* **TASK TO CARRY OUT**:
Stop after the line that contains "Click the 山东省 烟台市 region value"; until then, restate each line of the entries word for word from the very first.

Saved data entries

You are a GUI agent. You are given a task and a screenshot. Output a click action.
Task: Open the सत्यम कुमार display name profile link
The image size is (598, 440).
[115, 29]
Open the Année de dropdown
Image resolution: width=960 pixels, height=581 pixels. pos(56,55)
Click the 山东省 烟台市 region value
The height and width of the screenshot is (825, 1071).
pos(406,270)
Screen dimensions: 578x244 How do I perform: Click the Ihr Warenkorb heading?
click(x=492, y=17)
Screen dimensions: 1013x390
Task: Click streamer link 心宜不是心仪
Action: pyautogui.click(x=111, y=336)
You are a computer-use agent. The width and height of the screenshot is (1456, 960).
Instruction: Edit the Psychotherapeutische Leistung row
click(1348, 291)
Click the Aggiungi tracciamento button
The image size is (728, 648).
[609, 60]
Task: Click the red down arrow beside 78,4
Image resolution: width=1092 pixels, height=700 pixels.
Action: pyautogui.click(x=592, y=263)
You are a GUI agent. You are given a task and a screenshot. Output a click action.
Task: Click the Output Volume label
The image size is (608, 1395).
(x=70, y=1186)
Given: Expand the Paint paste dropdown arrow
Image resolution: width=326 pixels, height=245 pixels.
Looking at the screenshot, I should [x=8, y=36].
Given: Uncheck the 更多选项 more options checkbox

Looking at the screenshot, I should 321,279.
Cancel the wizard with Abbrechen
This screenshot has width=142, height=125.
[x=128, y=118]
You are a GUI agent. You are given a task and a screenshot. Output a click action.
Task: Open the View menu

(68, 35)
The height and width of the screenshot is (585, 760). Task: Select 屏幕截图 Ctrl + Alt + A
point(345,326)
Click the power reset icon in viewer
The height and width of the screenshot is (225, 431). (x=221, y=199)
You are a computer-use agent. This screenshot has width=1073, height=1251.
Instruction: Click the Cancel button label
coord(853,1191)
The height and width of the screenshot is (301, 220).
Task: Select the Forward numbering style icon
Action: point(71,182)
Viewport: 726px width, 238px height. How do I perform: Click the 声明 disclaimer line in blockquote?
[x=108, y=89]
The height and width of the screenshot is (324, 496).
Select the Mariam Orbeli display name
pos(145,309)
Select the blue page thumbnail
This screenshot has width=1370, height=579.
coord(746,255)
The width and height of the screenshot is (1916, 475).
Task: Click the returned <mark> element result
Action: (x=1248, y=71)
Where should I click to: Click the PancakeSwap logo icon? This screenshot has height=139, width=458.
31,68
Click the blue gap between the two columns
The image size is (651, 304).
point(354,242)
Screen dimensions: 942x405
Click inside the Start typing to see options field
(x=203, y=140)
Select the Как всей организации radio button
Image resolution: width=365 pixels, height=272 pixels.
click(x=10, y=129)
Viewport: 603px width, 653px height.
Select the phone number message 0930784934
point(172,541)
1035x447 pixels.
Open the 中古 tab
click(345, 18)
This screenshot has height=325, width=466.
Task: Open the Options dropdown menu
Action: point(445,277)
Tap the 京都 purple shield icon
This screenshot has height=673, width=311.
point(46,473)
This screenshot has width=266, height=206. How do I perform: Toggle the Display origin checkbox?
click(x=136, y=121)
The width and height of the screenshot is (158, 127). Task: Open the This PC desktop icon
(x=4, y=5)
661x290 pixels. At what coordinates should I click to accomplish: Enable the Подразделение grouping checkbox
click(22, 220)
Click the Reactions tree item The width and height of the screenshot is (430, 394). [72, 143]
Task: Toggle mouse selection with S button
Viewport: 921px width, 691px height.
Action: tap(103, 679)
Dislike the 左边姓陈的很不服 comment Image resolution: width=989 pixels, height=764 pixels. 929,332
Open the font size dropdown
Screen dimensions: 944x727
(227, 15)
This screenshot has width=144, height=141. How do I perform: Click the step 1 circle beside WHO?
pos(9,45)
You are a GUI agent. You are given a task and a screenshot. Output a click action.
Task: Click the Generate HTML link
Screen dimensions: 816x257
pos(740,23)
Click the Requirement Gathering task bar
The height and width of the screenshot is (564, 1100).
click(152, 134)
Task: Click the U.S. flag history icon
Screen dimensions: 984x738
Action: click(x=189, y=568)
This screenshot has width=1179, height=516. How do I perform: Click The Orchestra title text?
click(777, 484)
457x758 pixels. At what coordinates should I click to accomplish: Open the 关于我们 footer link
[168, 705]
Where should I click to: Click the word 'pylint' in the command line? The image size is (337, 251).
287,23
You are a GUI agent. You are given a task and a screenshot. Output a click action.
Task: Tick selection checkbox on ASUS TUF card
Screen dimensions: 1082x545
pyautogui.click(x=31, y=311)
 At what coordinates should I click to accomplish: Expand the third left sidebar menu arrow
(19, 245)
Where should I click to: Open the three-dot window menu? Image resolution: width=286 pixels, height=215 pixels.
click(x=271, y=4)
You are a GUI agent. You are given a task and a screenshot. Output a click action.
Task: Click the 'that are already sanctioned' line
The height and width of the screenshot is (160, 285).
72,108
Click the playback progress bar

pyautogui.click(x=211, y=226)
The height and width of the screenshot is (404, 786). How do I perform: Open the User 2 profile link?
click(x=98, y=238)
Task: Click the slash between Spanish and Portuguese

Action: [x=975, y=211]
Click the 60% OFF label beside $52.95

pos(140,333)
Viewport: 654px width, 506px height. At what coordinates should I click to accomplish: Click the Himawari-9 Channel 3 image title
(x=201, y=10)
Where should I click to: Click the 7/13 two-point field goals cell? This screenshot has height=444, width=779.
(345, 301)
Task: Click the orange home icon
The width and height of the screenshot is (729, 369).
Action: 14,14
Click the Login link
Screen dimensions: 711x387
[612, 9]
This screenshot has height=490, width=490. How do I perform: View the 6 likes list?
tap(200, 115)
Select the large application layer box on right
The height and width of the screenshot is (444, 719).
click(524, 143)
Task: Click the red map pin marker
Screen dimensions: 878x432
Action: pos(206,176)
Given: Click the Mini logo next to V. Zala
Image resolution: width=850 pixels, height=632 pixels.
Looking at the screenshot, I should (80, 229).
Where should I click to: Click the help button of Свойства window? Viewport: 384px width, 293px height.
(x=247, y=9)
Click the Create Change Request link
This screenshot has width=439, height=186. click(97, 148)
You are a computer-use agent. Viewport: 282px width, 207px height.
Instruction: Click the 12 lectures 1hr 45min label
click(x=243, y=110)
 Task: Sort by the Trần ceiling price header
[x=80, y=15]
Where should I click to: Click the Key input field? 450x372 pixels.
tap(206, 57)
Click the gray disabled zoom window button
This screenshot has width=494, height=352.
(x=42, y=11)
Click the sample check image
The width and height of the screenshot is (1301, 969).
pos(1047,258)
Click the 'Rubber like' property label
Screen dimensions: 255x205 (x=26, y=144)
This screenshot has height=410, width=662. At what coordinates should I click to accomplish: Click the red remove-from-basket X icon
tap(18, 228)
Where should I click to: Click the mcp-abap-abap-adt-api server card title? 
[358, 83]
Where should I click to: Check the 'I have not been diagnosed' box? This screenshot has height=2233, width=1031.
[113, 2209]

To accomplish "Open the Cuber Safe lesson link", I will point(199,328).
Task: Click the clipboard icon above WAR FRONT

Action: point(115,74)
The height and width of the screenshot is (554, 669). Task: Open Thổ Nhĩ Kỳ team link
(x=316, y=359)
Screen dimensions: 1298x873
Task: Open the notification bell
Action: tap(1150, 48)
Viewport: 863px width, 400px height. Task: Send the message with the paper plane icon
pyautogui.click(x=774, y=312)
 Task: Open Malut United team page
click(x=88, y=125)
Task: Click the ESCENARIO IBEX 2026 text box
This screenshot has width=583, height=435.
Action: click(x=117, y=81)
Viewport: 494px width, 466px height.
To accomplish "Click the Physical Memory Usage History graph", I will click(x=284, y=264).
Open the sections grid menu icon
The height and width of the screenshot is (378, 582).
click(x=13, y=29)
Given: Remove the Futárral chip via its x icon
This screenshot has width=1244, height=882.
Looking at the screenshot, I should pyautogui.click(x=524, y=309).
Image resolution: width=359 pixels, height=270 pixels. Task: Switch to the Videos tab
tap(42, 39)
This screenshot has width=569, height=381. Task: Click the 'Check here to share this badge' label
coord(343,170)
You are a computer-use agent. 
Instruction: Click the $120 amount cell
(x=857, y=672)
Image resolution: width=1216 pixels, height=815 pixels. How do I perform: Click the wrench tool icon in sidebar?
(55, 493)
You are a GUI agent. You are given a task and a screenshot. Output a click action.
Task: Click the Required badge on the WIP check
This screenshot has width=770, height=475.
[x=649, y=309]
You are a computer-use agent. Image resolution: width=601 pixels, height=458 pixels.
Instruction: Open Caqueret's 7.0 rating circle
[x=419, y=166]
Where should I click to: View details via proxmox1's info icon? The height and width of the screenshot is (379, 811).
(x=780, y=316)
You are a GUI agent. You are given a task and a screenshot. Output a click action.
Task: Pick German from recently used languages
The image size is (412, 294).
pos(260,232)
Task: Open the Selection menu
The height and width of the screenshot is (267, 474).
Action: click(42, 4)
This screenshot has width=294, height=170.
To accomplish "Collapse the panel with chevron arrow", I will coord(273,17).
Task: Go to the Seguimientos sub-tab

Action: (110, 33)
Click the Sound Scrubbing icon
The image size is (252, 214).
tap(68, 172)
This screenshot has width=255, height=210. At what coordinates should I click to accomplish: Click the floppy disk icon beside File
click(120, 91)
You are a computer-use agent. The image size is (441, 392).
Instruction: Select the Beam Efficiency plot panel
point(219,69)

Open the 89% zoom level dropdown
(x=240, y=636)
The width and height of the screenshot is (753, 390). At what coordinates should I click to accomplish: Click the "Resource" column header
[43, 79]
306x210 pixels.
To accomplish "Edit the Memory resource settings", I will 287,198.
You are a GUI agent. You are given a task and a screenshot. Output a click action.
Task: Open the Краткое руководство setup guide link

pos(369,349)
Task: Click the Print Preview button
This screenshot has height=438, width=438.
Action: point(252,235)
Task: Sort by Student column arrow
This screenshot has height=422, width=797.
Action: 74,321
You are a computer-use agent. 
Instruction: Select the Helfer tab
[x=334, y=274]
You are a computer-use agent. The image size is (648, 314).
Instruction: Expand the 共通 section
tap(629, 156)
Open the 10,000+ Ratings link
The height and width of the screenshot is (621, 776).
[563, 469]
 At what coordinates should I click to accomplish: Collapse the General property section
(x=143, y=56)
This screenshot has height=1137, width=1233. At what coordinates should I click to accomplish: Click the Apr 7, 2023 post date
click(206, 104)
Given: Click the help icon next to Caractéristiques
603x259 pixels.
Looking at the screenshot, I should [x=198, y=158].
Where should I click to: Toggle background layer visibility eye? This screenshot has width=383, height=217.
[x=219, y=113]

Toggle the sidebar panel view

* **OUTPUT FOR THIS EXERCISE**:
You are a GUI agent. You are given a task and a screenshot. Output a click action.
Task: Open the सत्यम कुमार display name profile link
The image size is (598, 440).
[115, 29]
Open the Année de dropdown
Image resolution: width=960 pixels, height=581 pixels. pos(56,55)
Click the 山东省 烟台市 region value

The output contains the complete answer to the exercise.